Dutch Sieges of the 16th and 17th Centuries
The most prolific era of siege coin production was during the struggle for Dutch independence. The Eighty Years' War was a large-scale insurrection with political roots, economic implications, and deep religious fervor. The story of the events during this period in history can be told by the coins that were created by necessity under the strain of war.
Originally presented February 16, 2021
The Short Snorter Project – Still Keeping the Memories Alive – Commemorating the 75th Anniversary of the End of WWII
Tom Sparks founded the Short Snorter Project to educate the general public about the short snorter tradition, the individuals, and the short snorter artifacts. His presentation incorporates his collection of artifacts and research put together over the last 15+ years which was recently published as a digital book on the Newman Numismatic Portal.
Instructor: Tom Sparks
Originally presented February 19, 2021
Cast Bronze Money from the Roman Republic and Central Italy
Rome was founded in 753 BC and started producing coins in about 300 BC. Cast bronze in several forms was used for money in Republican Rome and Central Italy before coins were struck from gold, silver, or bronze. This talk will cover some reasons for the use of money. Cast bronze in several forms will be shown: irregularly formed as rude, cast bars and other shapes, and finally cast bronze coins. Some of the important books on the subject will be discussed and shown.
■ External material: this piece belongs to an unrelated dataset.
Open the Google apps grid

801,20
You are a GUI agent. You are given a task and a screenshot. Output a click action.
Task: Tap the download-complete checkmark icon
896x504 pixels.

Instructor: Gene McPherson
Originally presented February 22, 2021
More on Paper and Money Counterfeits and the History of Official Counterfeiting
In the first session on this subject, when time expired we were in the middle of a slide set showing how counterfeiters evade or replicate security features on banknotes. In this session, we will finish that discussion and move to the history of state-on-state counterfeiting – a practice dating back to the American Revolutionary War. If you missed the first session, you can watch it ahead of time here.
Look for "Introduction to Paper Money Production and Counterfeit Detection."
Instructor: Joseph E. Boling
Originally presented February 23, 2021
The Charonian Coin: A Toll to the Afterworld
A study on the tradition of coins used in the ancient world related to death experience.
This presentation is exploring the relevant customs in the different locations and eras of the ancient world. Cases of archaeological findings are presented, supported by rich photographic evidence.